Angie Arnett is a mom on a mission.
“I tell my husband it’s a job in and of itself,” said the Bend resident.
The job is enrolling their 9-year-old daughter, Allie, in camps through the Bend Park and Recreation District. Angie and her husband both work, and they’re among many parents scrambling now to figure out what their kids will be doing all summer.
“[Allie] is getting old enough to where she can be at home alone a little bit at a time, but also she doesn’t like to,” Angie said. “She’s had some anxiety since COVID, so she likes to be somewhere where she feels safe, secure.”
“Somewhere with my friends,” Allie chimed in.
Her friends also struggle with anxiety, she said, so they know how to support each other. When Allie’s playing volleyball with her team, she feels calm and in the moment.
“It’s like trying to solve a puzzle. When the ball comes over the net towards you, we have to maneuver and try to figure out who’s gonna do what,” Allie said.
Angie hopes she can get Allie into Bend’s summer volleyball program. It’s among a slate of wildly popular and relatively affordable youth activities offered by the public district, which open for registration March 20-22. Angie will need careful planning, time and luck to get in.
“It will be all-consuming,” she said of the process.
After combing through the options to select their top choices and make sure they work with the family’s schedule, Angie will be getting up around 5:30 a.m. to be ready for the 6 a.m. opening of registration days. Even so, she’s likely to end up on waiting lists.
Bend Park And Recreation business manager Michael Egging said districts across the country are seeing demand for their programs triple or quadruple, but Bend’s increase “blew that out of the water.”
Demand for Bend’s recreation programs has increased ninefold since the district reopened from COVID closures.
“This is mind-boggling for all of us,” Egging said.
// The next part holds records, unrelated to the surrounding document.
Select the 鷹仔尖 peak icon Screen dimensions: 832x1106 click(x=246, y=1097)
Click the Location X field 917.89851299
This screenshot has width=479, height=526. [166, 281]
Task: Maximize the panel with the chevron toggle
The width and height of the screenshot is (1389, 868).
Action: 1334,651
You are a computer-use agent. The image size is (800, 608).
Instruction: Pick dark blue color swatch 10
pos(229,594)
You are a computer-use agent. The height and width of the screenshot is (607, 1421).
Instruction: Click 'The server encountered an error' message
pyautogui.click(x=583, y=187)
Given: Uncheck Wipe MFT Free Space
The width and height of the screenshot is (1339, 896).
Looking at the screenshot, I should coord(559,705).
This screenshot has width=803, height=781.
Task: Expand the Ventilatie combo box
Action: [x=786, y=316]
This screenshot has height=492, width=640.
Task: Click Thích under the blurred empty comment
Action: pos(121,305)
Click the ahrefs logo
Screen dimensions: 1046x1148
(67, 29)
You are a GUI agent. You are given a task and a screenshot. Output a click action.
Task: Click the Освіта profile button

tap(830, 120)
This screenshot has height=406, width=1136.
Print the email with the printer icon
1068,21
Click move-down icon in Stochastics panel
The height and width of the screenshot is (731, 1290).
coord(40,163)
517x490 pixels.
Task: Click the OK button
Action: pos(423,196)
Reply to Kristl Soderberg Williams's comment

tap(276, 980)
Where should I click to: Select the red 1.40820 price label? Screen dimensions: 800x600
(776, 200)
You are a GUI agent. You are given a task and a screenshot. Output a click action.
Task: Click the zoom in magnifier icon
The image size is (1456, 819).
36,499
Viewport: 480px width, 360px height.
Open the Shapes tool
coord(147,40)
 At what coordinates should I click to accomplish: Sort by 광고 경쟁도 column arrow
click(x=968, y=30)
Last year, the glut of eager patrons caused the whole registration system to crash, leaving parents angry and kids disappointed.
In response, BPRD retooled its technology. Now, the internet bandwidth is 10 times larger, registrations for various programs are staggered over three days, and people who log on before the process begins are assigned a random number in line when the window officially opens.
It’s the same system used to sell the most in-demand concert tickets in the world.
“We don’t have the same demand as Taylor Swift, yet,” Egging said.
The district is offering more spots than it’s ever had, he added, but overall capacity is limited by physical space and staffing. For popular youth offerings, within 15 minutes of registration opening the waitlists can exceed the number of people who get into the program.
This scarcity speaks to families eager for social interaction after lockdowns. And it also points to gaps in available child care, said Boys and Girls Club of Bend CEO Bess Goggins.
“Particularly 5- to 12-year-olds, where we need someone with them when they’re not in school. We need to make sure that they’re engaged and safe,” Goggins said.
Summertime and after-school providers need more space and staffing, she said. But tackling those issues requires other problems to be solved, like a lack of affordable housing.
“It’s larger than funding,” Goggins said. “It’s a multifaceted challenge
She wants lawmakers and local leaders at the same table, working on a host of solutions.
In the meantime, 9-year-old Allie Arnett has a backup plan if she doesn’t get into camps this summer. She’s going to go old school.
“We have this big table in our garage, so we kind of set that up like by the entrance of our driveway.”
And voilà— a lemonade stand. Better yet, make that ice cream.
“We put an umbrella over it and put the ice cream tubs in a cooler along with toppings like sprinkles, cherries, all that type of stuff, caramel sauce, chocolate sauce,” she said.
The best part for Allie is meeting new people. She said that last time she did this, she met a new neighbor her age, and made a new friend to spend her summers with.